▸ **Task details**: Copy the records word for word, from the line with "Where should I click to: Click the lightning" through the line with "pyautogui.click(x=284, y=224)", both included. Leave the pictures out of your copy.

▸ **Task material**:
________________________________________

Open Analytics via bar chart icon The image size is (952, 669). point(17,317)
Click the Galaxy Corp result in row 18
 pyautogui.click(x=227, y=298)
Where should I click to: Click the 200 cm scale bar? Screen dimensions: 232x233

________________________________________

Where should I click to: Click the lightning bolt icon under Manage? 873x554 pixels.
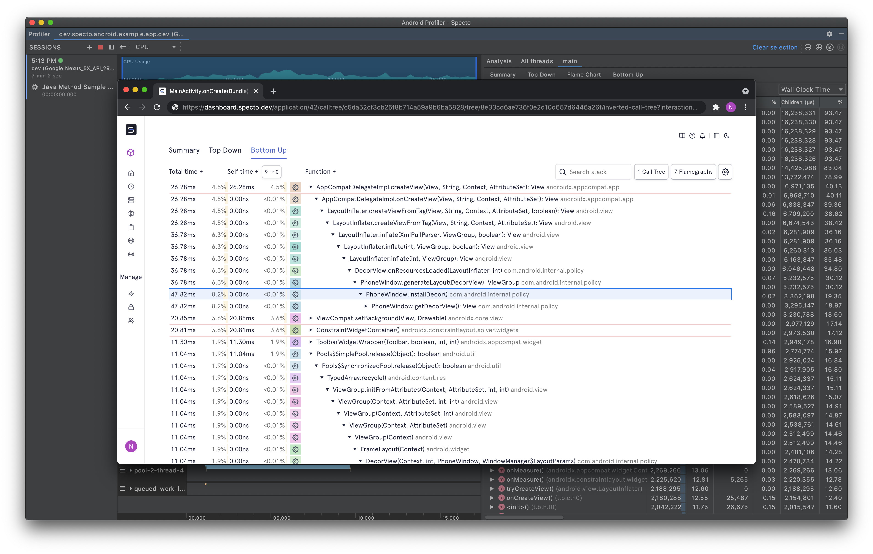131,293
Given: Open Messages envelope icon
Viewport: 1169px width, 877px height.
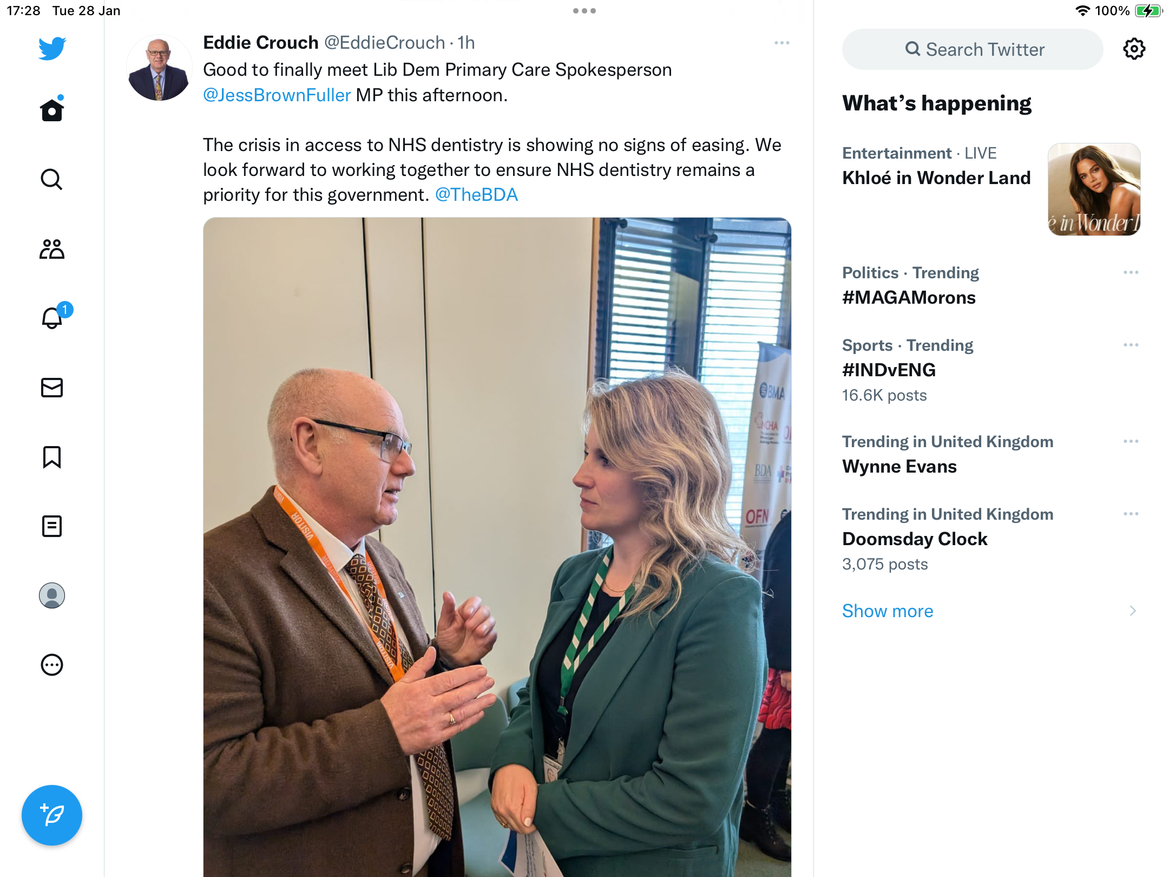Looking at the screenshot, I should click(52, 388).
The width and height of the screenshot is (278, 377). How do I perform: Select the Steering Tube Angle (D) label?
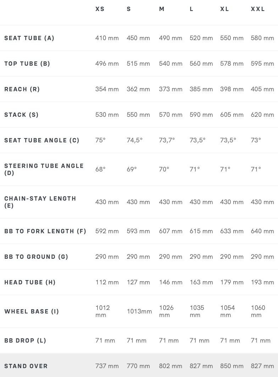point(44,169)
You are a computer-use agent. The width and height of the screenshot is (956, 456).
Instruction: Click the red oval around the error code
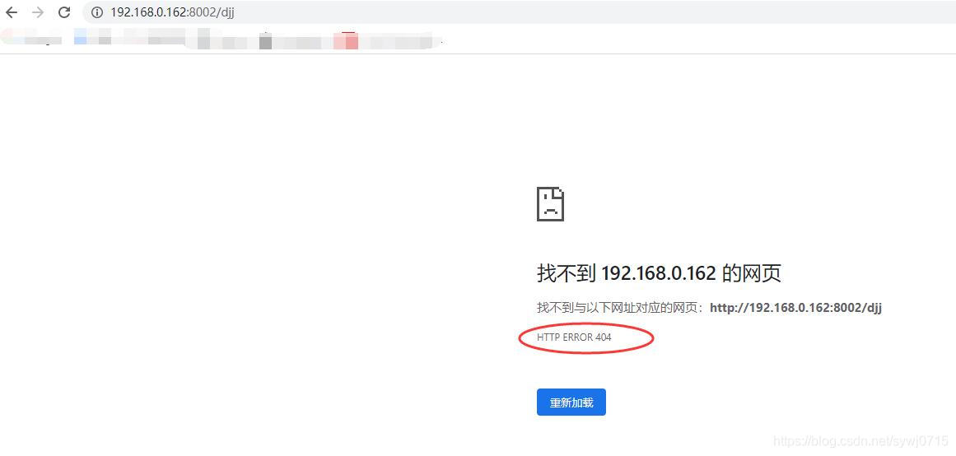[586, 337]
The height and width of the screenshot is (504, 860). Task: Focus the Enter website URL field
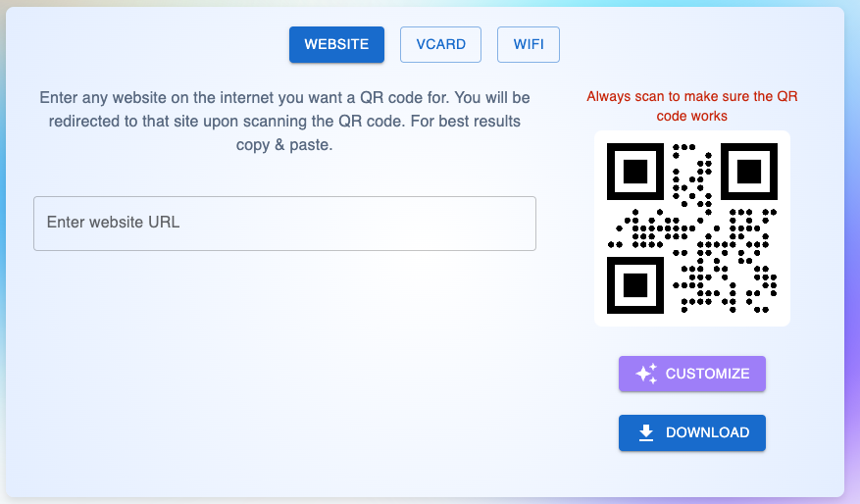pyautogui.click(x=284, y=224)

________________________________________

▸ **Finished task**:
Where should I click to: Click the lightning bolt icon under Manage? 873x554 pixels.
131,293
Given: Open Messages envelope icon
Viewport: 1169px width, 877px height.
Looking at the screenshot, I should click(52, 388).
The width and height of the screenshot is (278, 377). How do I perform: Select the Steering Tube Angle (D) label?
point(44,169)
You are a computer-use agent. The width and height of the screenshot is (956, 456).
Instruction: Click the red oval around the error code
[586, 337]
The height and width of the screenshot is (504, 860). Task: Focus the Enter website URL field
pyautogui.click(x=284, y=224)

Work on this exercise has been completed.